- [The problem]: For each line below that contains the string "large", copy that line.

########

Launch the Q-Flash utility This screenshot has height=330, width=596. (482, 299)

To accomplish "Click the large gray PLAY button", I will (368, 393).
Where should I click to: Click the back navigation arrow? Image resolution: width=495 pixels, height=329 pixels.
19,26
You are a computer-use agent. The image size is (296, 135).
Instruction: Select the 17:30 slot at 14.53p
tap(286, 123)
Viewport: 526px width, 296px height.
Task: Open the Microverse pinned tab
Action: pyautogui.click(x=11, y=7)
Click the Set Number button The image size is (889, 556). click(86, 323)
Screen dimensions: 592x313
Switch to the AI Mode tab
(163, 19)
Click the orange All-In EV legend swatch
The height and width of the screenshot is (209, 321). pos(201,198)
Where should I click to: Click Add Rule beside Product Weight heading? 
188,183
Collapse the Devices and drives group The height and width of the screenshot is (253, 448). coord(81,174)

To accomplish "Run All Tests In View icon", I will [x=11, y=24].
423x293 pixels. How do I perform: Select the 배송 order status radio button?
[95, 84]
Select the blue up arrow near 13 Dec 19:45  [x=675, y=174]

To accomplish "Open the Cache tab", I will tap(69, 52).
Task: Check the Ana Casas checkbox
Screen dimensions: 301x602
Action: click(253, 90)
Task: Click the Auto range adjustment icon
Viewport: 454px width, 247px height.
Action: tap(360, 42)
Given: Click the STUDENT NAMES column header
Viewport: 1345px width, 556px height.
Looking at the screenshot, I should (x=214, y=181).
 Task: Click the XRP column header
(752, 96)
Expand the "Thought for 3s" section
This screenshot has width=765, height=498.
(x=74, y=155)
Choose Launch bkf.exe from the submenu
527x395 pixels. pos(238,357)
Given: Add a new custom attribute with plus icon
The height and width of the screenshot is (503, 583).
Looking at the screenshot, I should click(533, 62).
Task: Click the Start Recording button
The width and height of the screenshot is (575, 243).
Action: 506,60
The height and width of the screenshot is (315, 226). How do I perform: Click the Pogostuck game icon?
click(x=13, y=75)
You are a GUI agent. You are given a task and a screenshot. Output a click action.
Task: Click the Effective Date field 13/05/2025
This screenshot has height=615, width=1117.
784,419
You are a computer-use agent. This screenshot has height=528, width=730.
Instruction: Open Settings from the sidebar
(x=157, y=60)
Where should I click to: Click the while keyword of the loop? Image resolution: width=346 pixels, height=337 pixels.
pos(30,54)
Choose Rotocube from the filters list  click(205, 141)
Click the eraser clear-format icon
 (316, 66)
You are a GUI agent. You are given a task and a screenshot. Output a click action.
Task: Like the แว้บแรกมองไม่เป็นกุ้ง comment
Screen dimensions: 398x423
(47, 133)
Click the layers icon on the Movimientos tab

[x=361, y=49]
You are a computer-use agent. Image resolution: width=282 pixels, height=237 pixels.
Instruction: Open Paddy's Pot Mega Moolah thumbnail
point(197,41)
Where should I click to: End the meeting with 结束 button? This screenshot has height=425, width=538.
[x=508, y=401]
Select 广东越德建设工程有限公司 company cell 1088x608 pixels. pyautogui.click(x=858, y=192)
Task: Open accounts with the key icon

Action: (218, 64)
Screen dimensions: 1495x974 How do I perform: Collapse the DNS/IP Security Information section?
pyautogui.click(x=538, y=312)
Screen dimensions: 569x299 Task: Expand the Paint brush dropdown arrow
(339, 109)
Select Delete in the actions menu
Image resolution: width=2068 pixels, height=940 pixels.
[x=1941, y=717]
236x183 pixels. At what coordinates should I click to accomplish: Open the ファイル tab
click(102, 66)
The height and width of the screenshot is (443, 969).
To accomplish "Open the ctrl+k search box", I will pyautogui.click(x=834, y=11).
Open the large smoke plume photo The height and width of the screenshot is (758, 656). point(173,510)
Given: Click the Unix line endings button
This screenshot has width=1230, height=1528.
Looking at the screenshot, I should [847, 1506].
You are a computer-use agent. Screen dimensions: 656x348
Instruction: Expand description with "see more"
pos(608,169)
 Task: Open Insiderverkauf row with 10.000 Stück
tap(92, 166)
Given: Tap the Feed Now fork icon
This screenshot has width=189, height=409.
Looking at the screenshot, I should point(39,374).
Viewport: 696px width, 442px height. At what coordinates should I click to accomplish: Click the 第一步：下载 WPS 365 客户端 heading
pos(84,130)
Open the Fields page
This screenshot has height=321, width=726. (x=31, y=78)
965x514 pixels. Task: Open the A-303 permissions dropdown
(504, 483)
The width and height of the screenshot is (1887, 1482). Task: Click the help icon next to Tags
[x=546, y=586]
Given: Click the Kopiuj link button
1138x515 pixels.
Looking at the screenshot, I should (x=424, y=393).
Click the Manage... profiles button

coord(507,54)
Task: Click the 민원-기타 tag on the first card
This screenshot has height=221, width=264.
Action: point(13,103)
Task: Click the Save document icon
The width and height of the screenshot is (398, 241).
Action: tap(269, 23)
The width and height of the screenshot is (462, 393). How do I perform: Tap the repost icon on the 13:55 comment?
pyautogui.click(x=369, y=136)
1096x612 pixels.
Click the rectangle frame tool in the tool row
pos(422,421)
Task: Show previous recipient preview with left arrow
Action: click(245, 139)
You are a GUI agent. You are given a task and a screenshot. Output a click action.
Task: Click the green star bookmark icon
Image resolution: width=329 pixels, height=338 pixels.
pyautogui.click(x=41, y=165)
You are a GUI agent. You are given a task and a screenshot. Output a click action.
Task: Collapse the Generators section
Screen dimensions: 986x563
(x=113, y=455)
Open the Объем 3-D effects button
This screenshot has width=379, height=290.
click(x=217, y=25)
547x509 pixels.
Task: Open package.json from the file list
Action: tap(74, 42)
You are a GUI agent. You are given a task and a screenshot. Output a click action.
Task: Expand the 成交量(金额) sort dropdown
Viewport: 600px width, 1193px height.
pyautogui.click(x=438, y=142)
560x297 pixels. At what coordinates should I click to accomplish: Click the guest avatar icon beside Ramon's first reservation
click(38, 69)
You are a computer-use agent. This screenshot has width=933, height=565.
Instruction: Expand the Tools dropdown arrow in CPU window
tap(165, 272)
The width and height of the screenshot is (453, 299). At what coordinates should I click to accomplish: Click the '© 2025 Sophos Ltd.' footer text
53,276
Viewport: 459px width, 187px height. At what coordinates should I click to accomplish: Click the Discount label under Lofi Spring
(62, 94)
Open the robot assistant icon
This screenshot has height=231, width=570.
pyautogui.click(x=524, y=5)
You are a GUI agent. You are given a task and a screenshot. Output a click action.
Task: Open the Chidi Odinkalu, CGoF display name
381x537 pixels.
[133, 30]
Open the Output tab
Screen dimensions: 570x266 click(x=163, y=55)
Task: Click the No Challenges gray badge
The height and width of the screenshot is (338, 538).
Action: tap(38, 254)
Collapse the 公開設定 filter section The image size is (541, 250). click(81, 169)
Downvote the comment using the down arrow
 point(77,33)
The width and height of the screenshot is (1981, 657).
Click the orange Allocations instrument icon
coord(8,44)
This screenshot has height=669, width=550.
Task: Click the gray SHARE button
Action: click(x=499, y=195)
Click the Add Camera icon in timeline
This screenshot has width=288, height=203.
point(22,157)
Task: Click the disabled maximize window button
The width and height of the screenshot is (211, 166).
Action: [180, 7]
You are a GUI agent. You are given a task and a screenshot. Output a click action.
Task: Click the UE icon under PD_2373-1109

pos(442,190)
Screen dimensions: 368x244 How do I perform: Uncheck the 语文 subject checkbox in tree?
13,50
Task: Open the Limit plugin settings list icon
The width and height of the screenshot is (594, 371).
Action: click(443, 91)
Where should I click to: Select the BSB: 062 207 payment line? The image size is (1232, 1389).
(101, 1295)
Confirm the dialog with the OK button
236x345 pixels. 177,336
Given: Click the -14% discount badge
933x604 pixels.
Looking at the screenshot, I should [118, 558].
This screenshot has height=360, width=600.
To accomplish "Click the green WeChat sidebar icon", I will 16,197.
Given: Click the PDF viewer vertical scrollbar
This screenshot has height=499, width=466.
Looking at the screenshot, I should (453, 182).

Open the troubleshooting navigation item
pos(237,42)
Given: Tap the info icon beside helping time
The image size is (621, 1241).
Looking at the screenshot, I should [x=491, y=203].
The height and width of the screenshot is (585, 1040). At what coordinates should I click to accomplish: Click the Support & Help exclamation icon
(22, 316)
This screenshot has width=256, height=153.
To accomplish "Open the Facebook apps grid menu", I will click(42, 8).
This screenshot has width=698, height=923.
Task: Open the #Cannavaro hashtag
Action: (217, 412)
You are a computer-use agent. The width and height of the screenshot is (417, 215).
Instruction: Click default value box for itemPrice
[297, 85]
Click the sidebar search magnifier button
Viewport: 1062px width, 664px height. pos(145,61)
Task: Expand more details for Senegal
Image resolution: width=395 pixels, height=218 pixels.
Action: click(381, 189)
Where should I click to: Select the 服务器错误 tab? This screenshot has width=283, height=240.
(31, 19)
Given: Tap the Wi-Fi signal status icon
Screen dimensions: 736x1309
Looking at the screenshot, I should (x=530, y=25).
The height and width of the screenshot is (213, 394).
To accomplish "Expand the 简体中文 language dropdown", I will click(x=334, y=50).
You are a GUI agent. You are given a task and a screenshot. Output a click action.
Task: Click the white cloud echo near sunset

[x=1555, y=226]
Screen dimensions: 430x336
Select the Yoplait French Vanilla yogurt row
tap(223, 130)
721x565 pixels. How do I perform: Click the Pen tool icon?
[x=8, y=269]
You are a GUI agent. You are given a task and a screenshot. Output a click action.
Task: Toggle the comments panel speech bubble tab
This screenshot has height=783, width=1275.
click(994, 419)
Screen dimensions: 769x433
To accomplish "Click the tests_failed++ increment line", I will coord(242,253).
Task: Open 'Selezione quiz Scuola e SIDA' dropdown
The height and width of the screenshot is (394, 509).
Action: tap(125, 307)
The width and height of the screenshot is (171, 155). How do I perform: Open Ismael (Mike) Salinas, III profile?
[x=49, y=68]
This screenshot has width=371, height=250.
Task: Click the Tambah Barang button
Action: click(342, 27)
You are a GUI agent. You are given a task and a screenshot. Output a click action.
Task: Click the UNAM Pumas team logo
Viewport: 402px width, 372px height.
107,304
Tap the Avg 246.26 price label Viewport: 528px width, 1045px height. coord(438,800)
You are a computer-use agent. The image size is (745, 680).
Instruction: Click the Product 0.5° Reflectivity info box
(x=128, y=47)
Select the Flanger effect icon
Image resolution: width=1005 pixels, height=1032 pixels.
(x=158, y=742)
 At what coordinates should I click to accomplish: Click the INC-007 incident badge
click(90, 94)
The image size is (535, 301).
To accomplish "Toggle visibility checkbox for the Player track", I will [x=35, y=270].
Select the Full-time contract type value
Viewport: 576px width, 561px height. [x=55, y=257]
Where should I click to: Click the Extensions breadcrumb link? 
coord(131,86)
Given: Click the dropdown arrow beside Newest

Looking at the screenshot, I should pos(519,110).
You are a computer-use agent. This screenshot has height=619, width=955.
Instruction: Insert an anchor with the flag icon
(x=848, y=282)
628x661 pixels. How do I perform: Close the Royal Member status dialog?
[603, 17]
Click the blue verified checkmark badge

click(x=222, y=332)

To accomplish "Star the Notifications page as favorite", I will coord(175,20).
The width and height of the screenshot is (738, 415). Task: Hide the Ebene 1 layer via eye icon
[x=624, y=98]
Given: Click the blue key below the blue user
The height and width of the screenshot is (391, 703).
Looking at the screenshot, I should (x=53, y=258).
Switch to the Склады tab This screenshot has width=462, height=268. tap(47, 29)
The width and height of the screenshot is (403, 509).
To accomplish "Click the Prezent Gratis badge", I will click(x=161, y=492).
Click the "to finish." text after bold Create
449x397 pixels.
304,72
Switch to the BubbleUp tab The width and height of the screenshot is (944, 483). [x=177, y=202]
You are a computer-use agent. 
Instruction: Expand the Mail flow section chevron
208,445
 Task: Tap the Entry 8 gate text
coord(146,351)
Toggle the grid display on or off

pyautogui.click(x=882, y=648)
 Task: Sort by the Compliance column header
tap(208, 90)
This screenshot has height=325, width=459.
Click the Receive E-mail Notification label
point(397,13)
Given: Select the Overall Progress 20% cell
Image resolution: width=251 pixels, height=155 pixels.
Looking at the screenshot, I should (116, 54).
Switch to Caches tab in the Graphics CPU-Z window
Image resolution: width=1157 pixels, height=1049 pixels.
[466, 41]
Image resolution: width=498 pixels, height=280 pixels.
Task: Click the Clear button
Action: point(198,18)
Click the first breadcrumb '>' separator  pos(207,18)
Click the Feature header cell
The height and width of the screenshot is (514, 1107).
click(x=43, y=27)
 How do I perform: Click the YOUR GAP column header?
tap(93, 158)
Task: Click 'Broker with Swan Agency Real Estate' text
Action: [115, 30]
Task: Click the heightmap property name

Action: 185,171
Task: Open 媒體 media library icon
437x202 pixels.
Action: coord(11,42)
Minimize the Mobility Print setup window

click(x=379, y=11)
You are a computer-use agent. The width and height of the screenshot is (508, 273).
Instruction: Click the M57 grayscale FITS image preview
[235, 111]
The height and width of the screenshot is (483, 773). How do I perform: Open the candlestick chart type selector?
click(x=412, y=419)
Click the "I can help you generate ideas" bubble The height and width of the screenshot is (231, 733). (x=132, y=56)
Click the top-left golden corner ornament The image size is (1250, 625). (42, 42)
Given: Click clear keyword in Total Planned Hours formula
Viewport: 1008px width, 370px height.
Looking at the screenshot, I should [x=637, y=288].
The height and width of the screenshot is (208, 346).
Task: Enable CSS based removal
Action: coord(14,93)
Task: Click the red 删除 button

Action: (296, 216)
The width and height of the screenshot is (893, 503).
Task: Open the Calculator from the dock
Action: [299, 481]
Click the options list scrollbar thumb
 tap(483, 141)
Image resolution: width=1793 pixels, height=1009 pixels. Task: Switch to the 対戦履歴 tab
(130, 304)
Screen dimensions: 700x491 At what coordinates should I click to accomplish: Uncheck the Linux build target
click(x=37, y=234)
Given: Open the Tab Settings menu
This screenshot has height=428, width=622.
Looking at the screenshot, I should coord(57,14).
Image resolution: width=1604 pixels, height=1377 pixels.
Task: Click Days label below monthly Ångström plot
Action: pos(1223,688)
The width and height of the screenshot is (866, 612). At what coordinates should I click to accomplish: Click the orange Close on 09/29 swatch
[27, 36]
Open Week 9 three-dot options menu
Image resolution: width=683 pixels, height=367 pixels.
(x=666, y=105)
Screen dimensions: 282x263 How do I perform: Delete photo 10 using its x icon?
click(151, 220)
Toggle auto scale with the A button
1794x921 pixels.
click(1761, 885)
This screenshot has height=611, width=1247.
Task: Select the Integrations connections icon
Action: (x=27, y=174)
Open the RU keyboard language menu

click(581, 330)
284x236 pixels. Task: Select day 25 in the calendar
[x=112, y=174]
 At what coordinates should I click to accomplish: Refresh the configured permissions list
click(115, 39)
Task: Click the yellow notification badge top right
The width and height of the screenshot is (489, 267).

########

- [Solution to the problem]:
To accomplish "Click the large gray PLAY button", I will (368, 393).
Open the large smoke plume photo The height and width of the screenshot is (758, 656). point(173,510)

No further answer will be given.